Intervienen en la película Hugo Silva -apenas reconocible entre la gorra y la barba, sus heridas y la poca luz de sus secuencias-, Marian Álvarez -Goya en 2014 a la mejor interpretación por La herida-, Aitor Luna -poco creíble en su papel de despiadado capitán franquista-, Imanol (Alcántara) Arias -con un papel afortunadamente corto y siempre acompañado por el actor Jorge Basanta, ‘Cuco’ Santos en la serie de TV Cuéntame y ‘Franquito’ en esta película-.


También son protagonistas de Sordo la actriz rumana Olimpia Melinte -Goya a la mejor actriz revelación en 2014 por Caníbal, de Manuel Martín Cuenca, como la sanguinaria francotiradora rusa-; y los grandes actores Manuel de Blas y Antonio Dechent, que solamente aparecen en una secuencia instrumental para calibrar la maldad del personaje de Melinte.
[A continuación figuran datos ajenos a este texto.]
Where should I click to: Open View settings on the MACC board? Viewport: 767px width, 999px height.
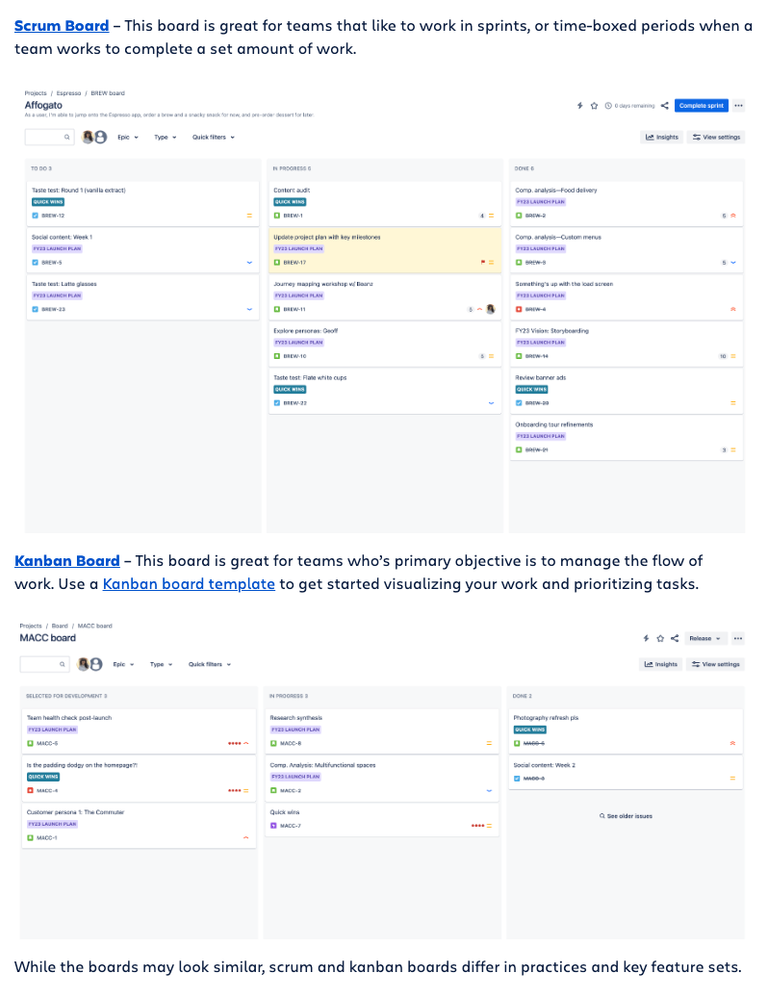715,664
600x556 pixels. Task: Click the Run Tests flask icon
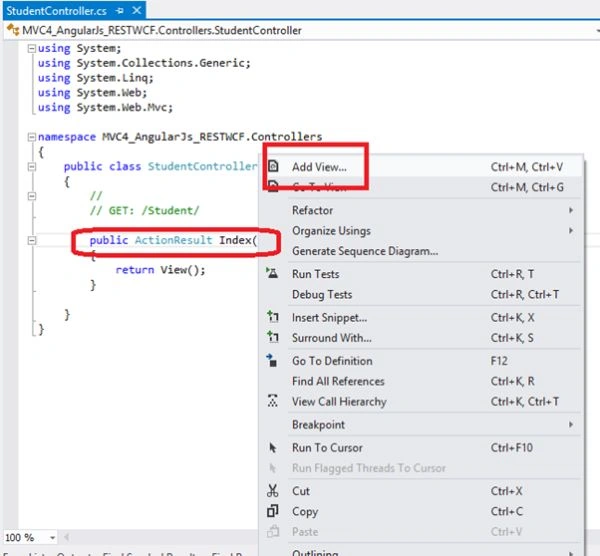(x=272, y=273)
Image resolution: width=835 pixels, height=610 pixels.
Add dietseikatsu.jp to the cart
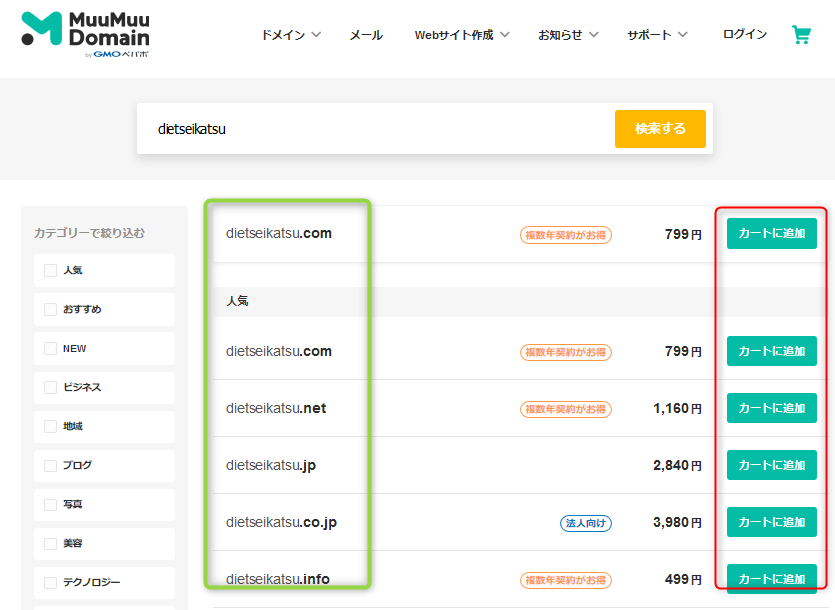tap(771, 465)
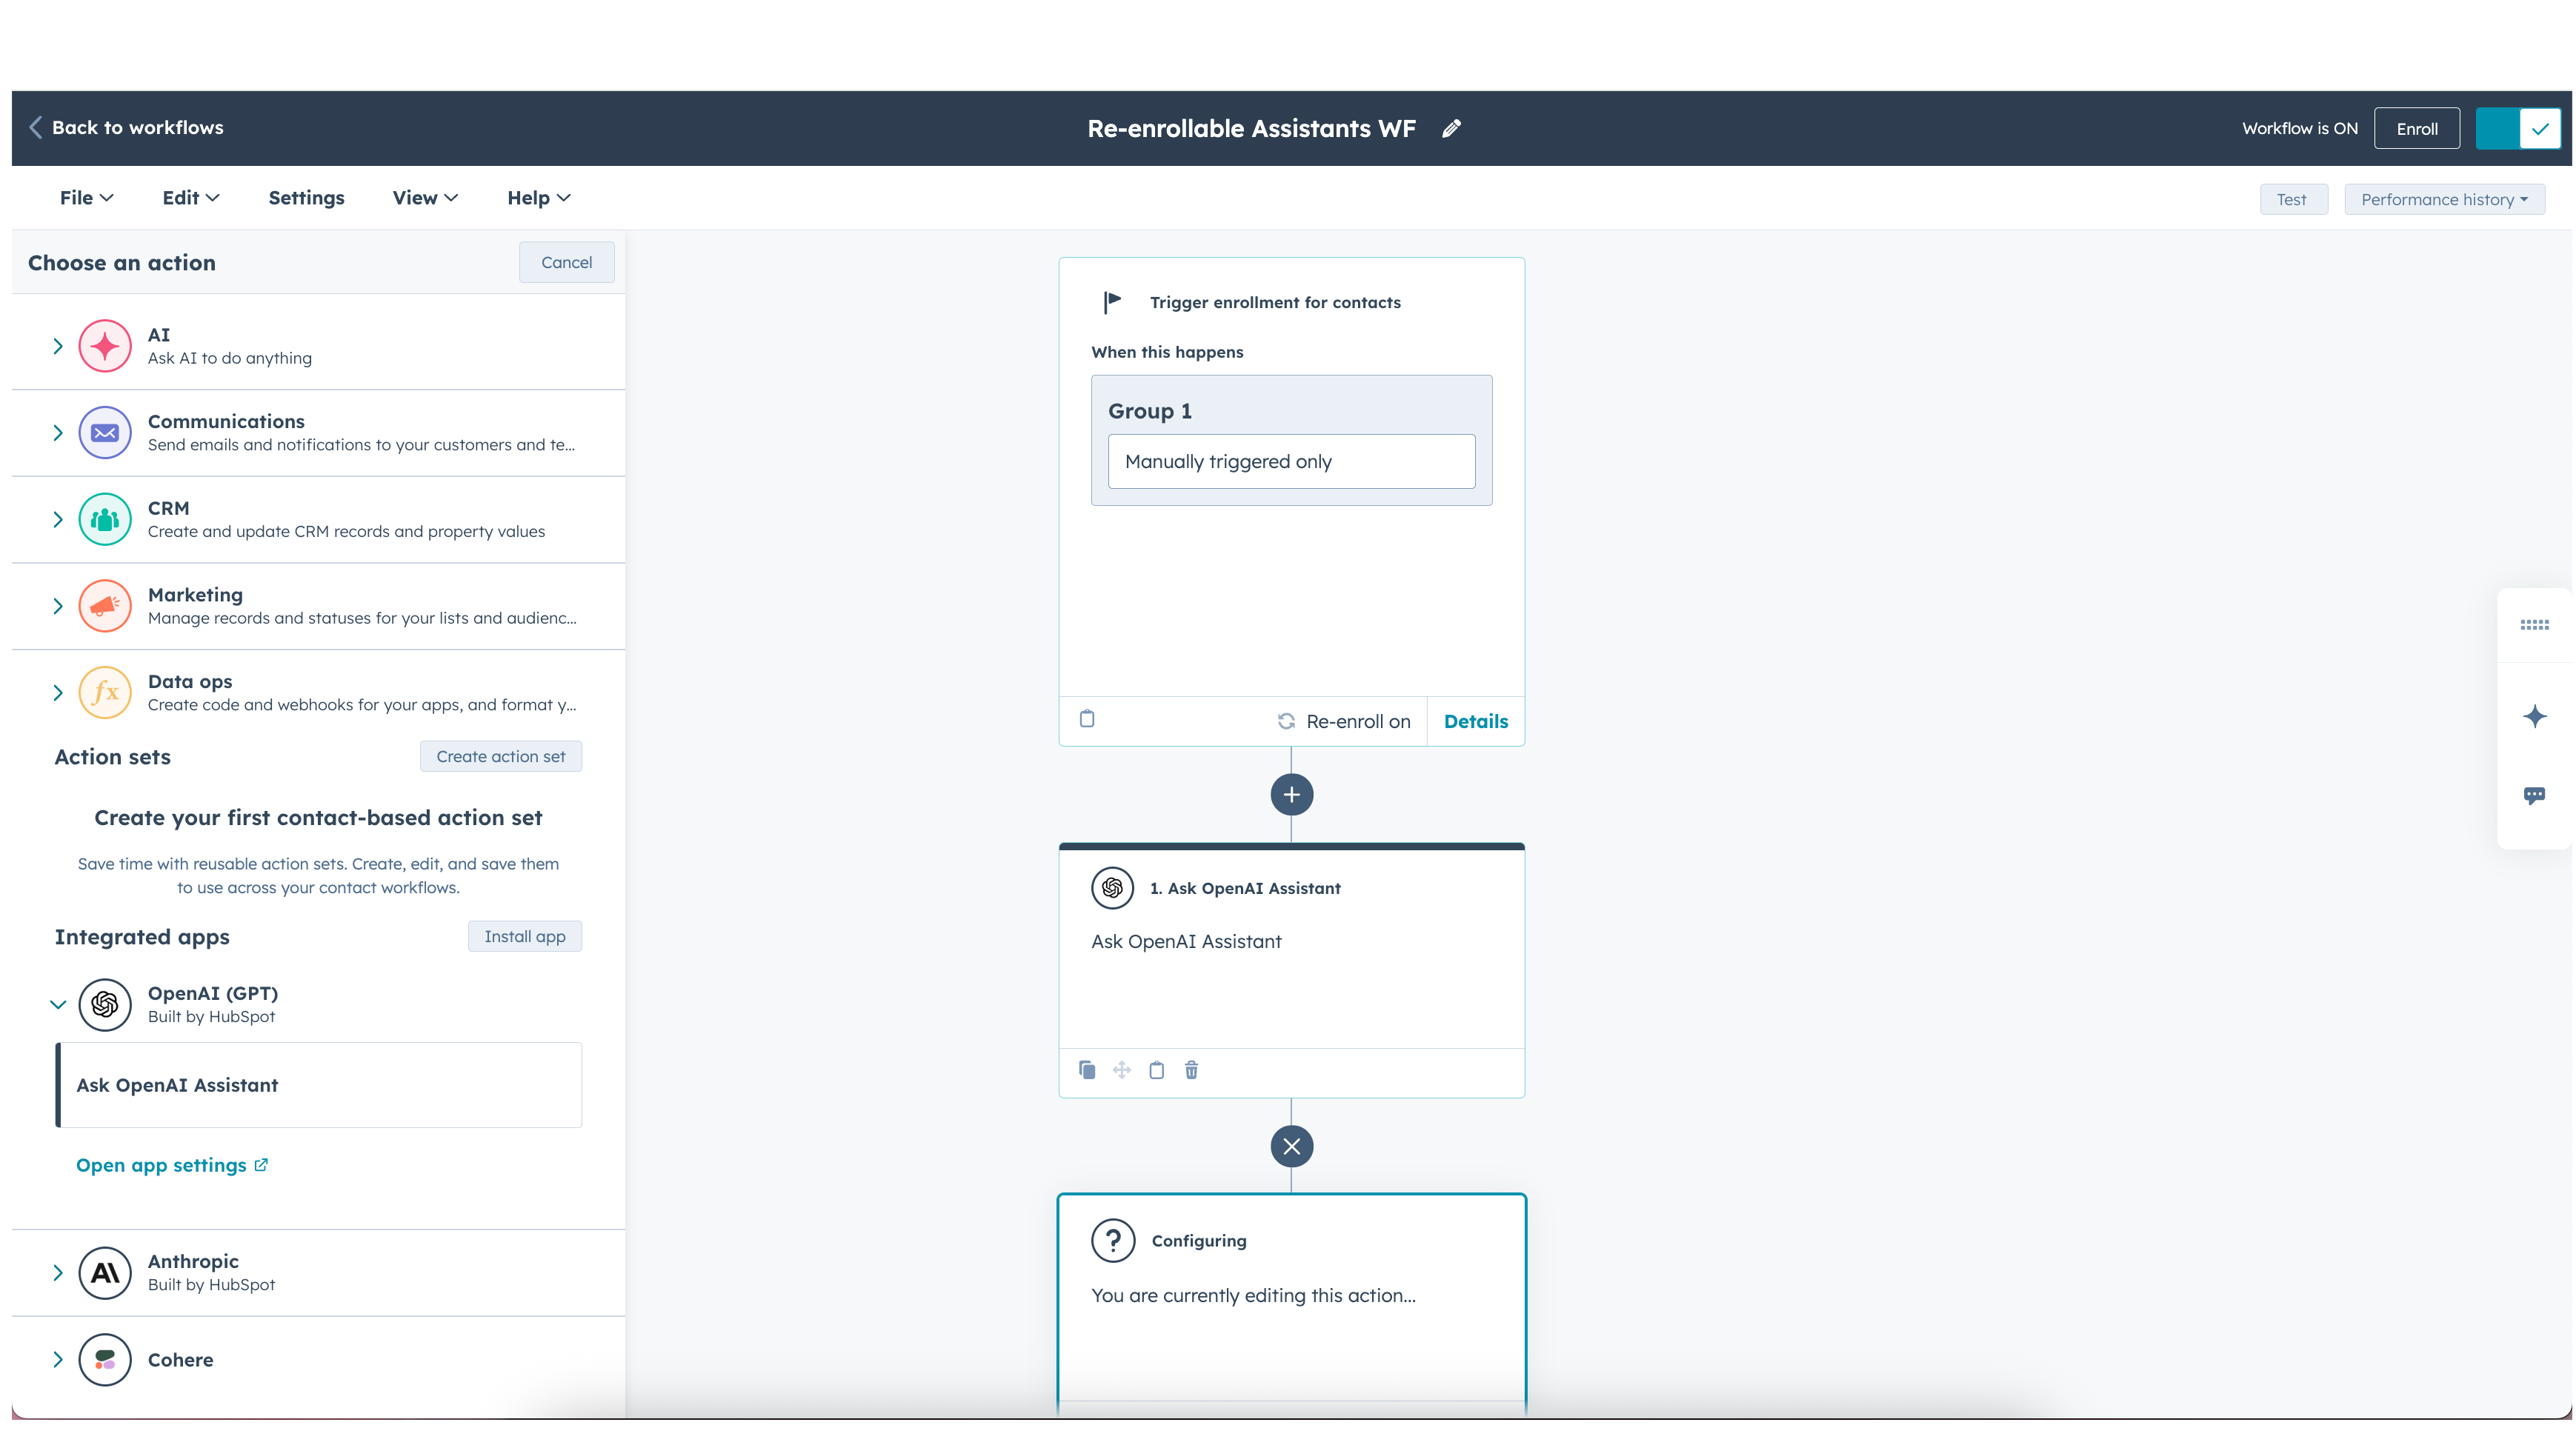Click the AI sparkle icon in the right sidebar
Image resolution: width=2576 pixels, height=1448 pixels.
[2536, 715]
Sordo cuenta la historia de una grave pifia, cuando, tras la guerra civil, un comando republicano se infiltra en España para volar un puente pero les estalla en mitad de la instalación de los explosivos, matando a parte del comando e hiriendo al resto, entre ellos al protagonista que, a partir de ese momento, no puede oír y se las tiene que arreglar para sobrevivir por unos montes llenos de enemigos y alimañas.


El espíritu del cómic está muy arraigado en la película, rodada íntegramente en la zona de Campoo y pantano del Ebro, mostrando escenas de gran poderío técnico y fotográfico, pero descuidando la calidad de las interpretaciones, así como la profundidad y recorrido de los personajes. Resulta curioso que una escena corta, de apenas tres minutos (e interpretada por Ruth Díaz, Jaime Martín -que es también director de producción- y el propio Etxeandía), contenga la mayor profundidad y recorrido de personajes de la misma, ya que todos los demás suelen ser planos y de una pieza, con la única leve salvedad de las relación sentimental entre los componentes del trío protagonista.


Sordo es una película que está contada hacia fuera, cuando el infierno interior del protagonista debiera ser el que cobrara mayor trascendencia, lo que la convierte en un western de acción -no por casualidad el capitán franquista porta un rifle Winchester-, ligeramente entretenida y ampliamente desaprovechada.